(What you should do)
Repeat the span of the entries below that starts at the line with "The height and" and ends at the line with "You are a GUI", nothing more. Skip the pictures.

[Collected data entries]
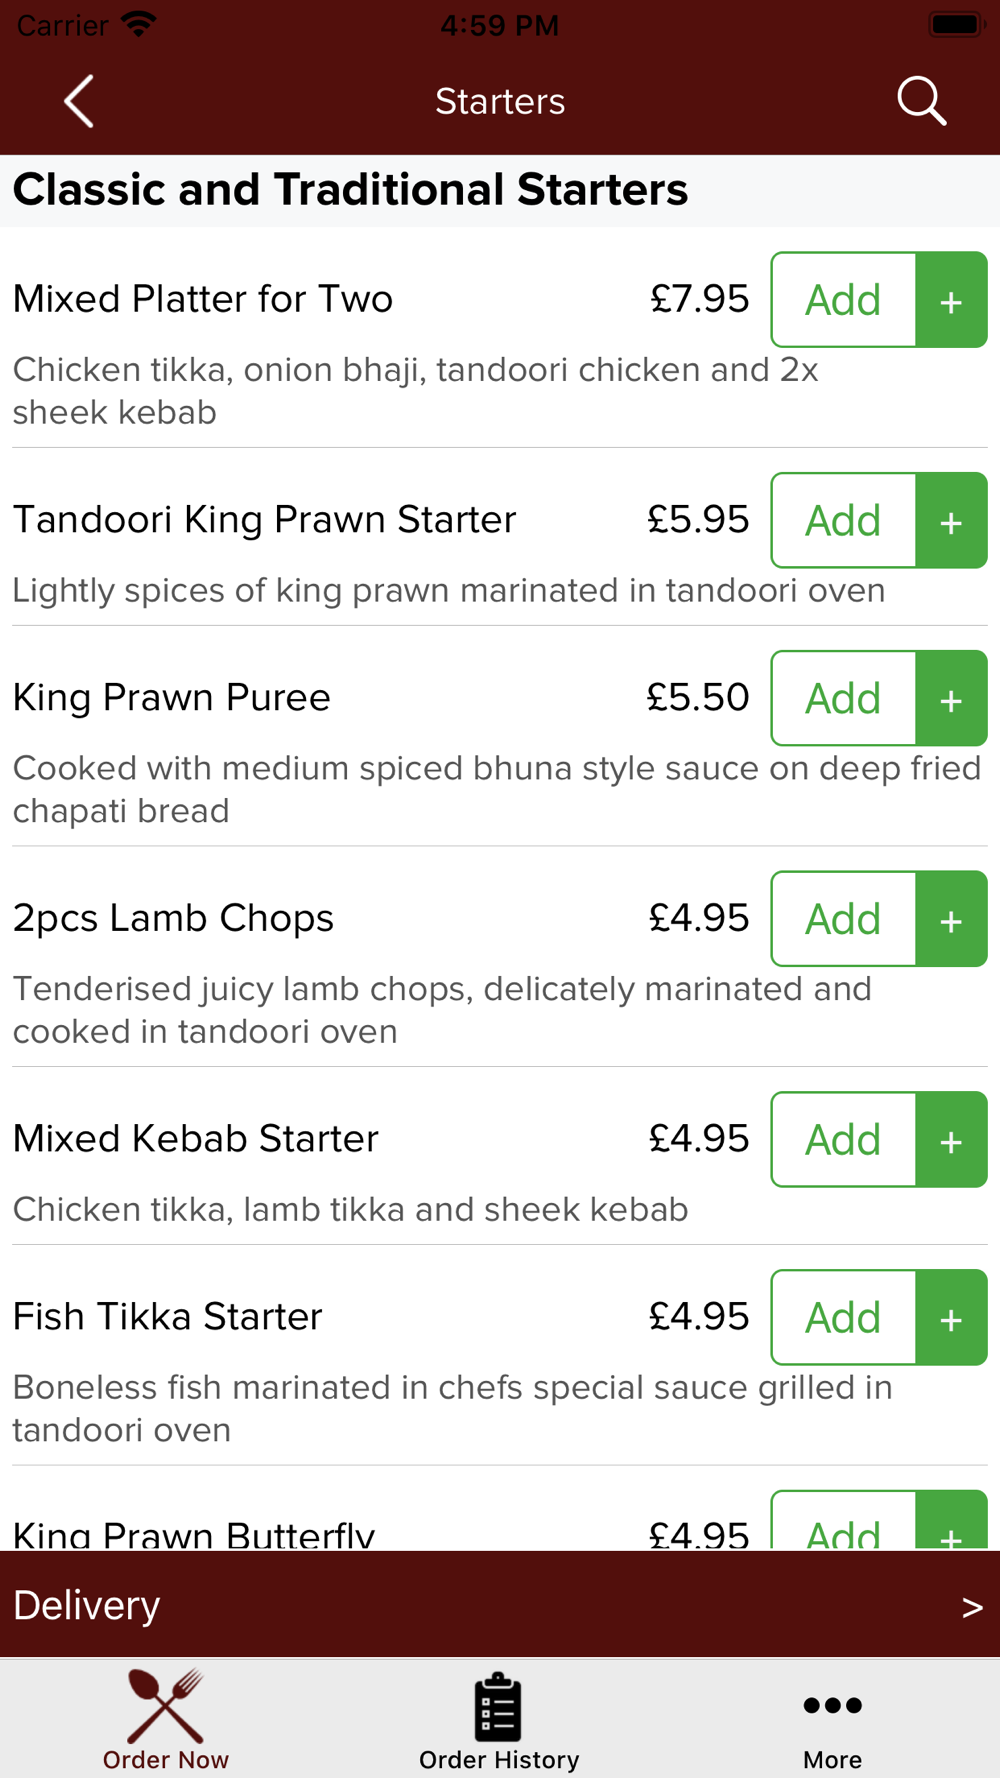The image size is (1000, 1778).
Task: Open the Order History tab
Action: pyautogui.click(x=499, y=1720)
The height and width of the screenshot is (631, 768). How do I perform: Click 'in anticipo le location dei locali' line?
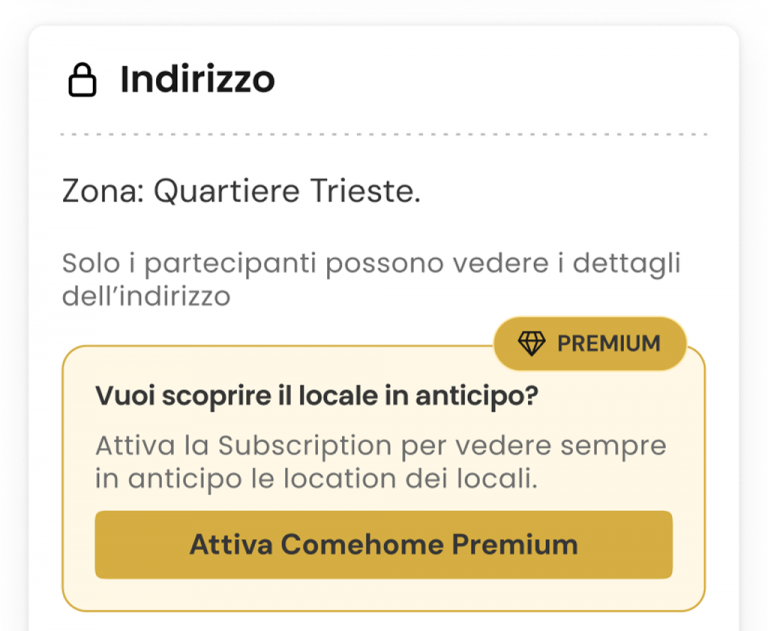pyautogui.click(x=317, y=478)
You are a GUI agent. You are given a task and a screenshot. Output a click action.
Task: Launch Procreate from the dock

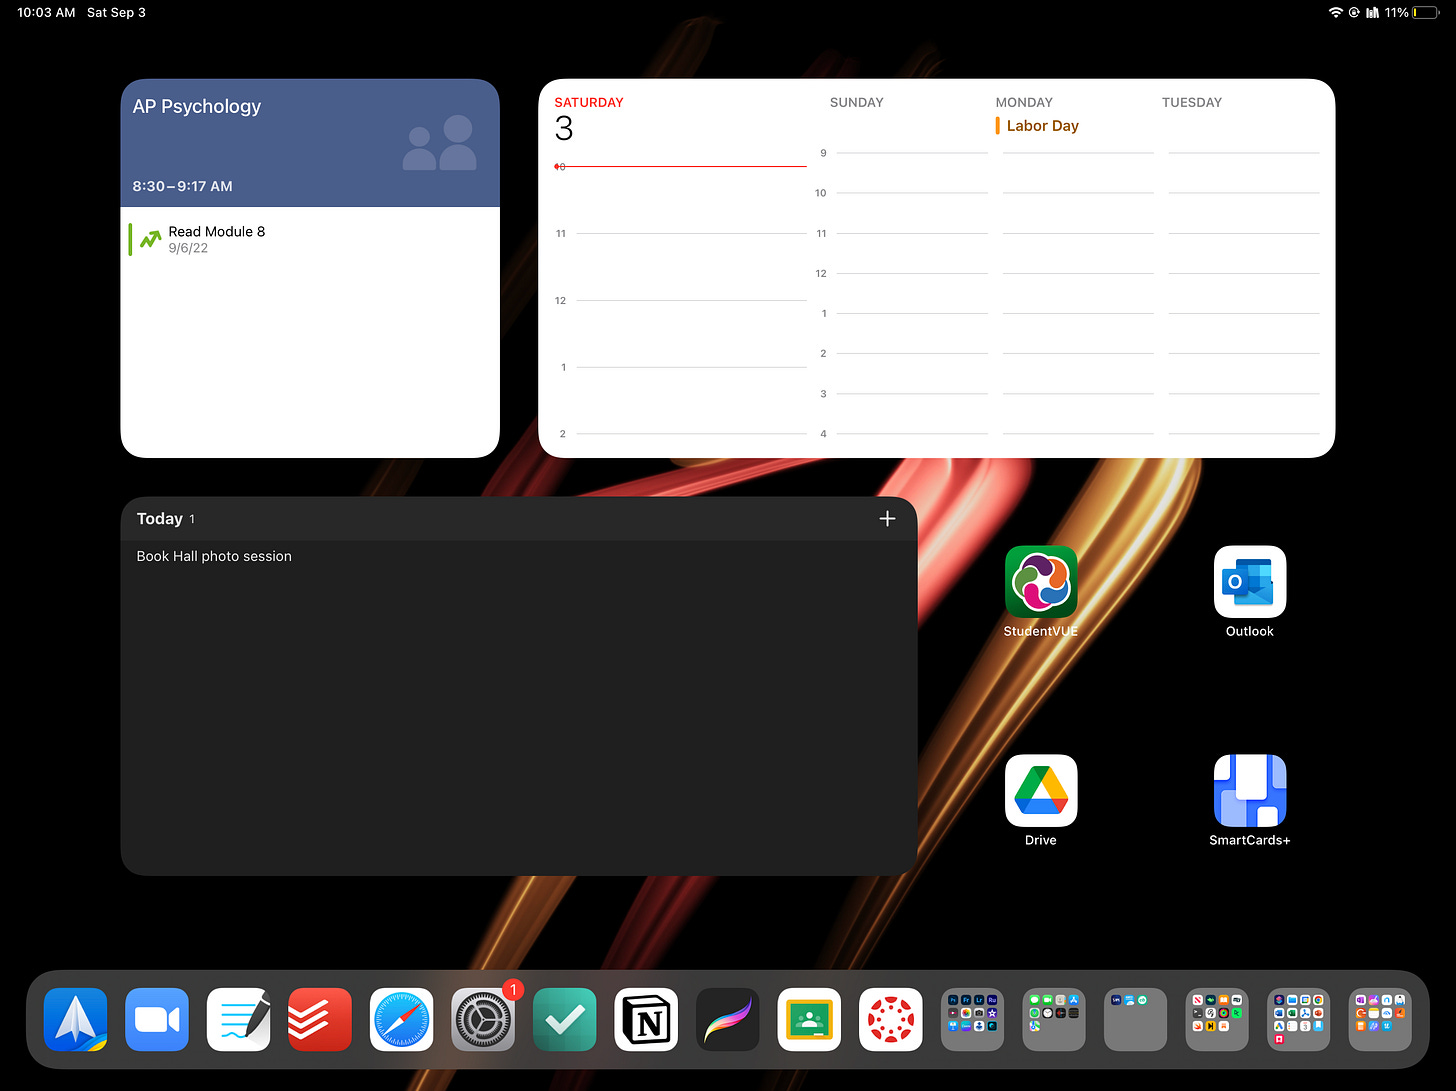[x=727, y=1019]
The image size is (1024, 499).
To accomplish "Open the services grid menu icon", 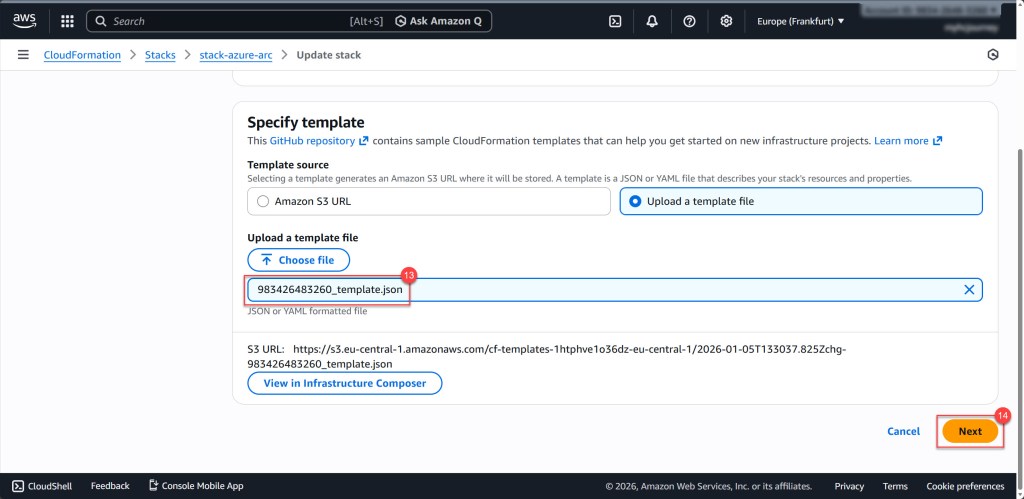I will [67, 21].
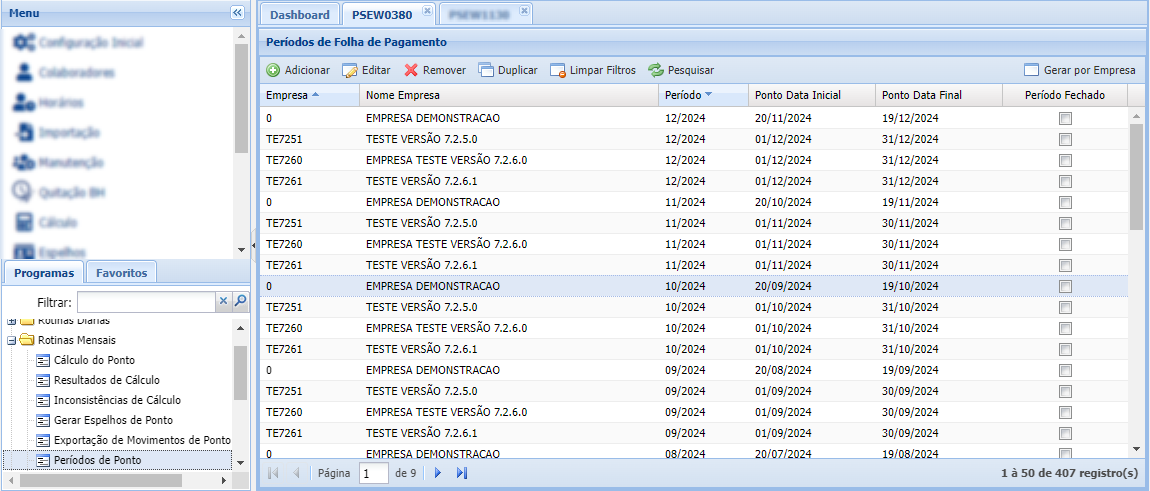This screenshot has width=1150, height=491.
Task: Collapse the Menu side panel
Action: click(x=237, y=13)
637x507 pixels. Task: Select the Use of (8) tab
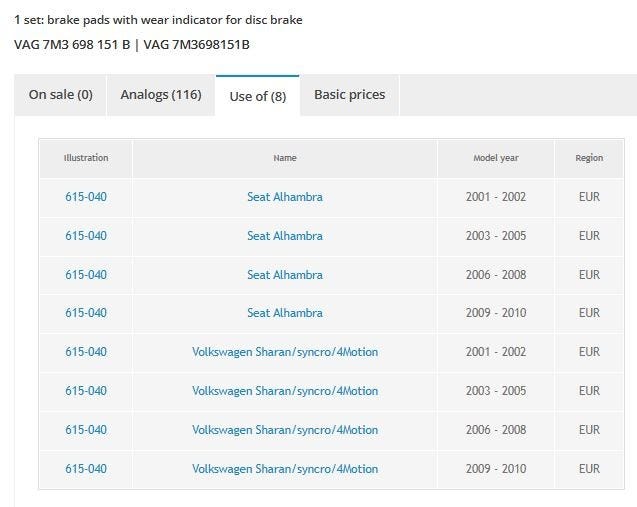(x=257, y=96)
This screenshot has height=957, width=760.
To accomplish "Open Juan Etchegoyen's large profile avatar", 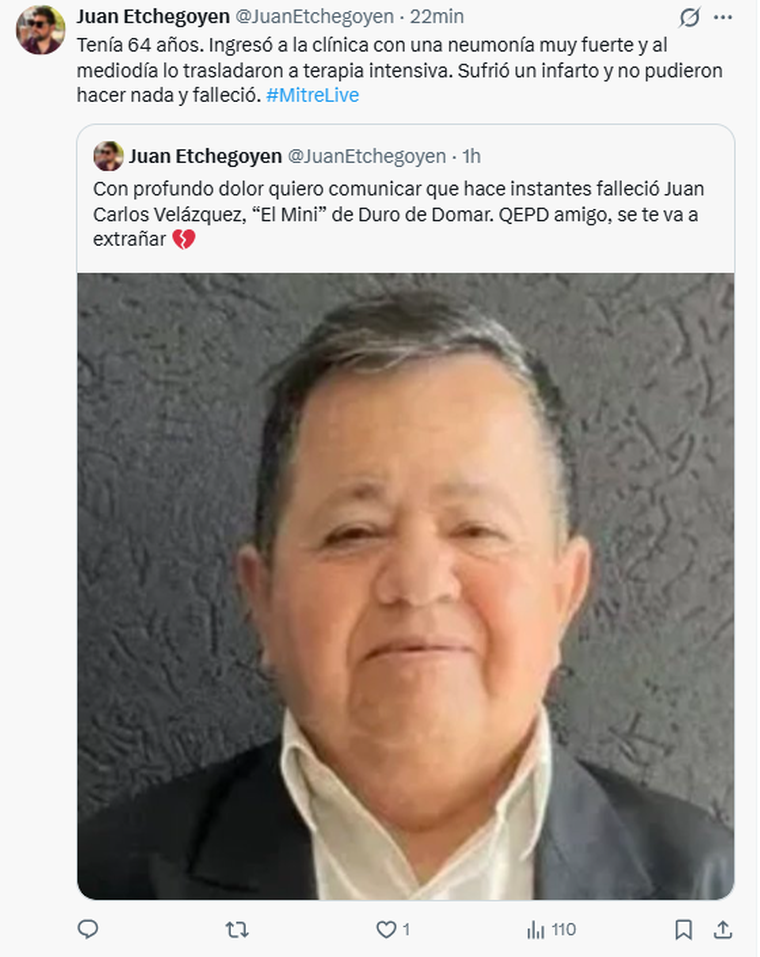I will 40,30.
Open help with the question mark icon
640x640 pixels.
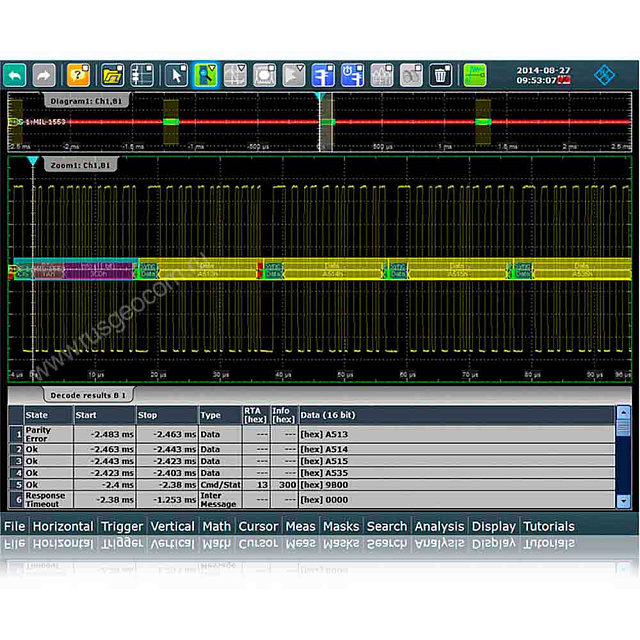point(78,75)
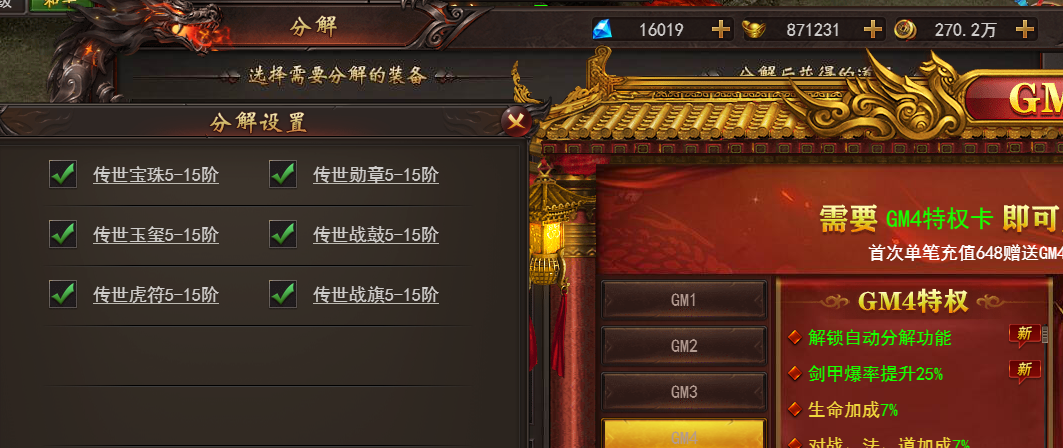Click the 新 badge beside 剑甲爆率提升25%
1063x448 pixels.
point(1024,371)
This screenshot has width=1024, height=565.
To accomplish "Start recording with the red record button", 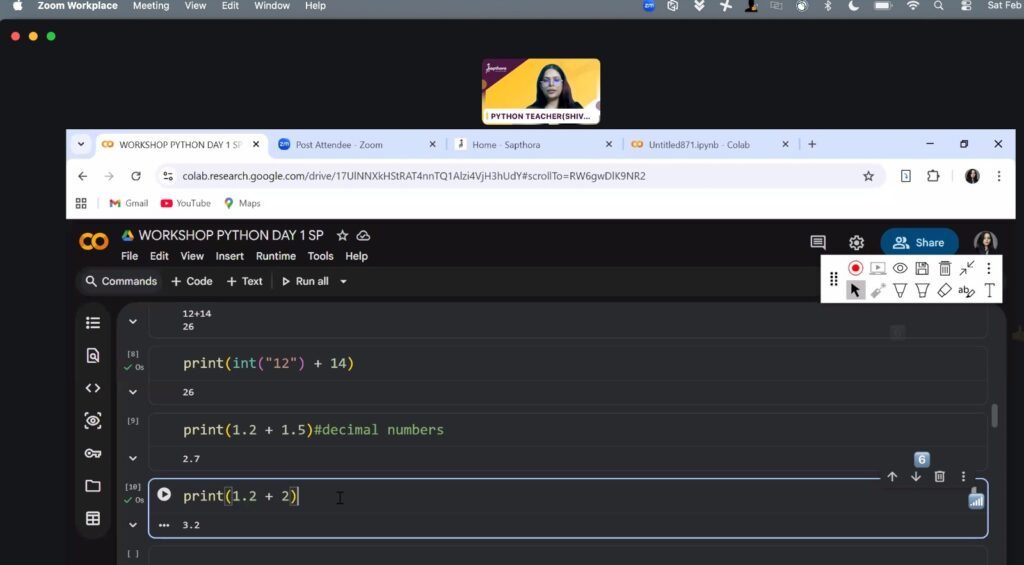I will (x=855, y=268).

(Response for this exercise)
The height and width of the screenshot is (631, 768). How do I perform: Click 'in anticipo le location dei locali' line?
pyautogui.click(x=317, y=478)
You are a GUI agent. You are given a task and a screenshot. Output a click action.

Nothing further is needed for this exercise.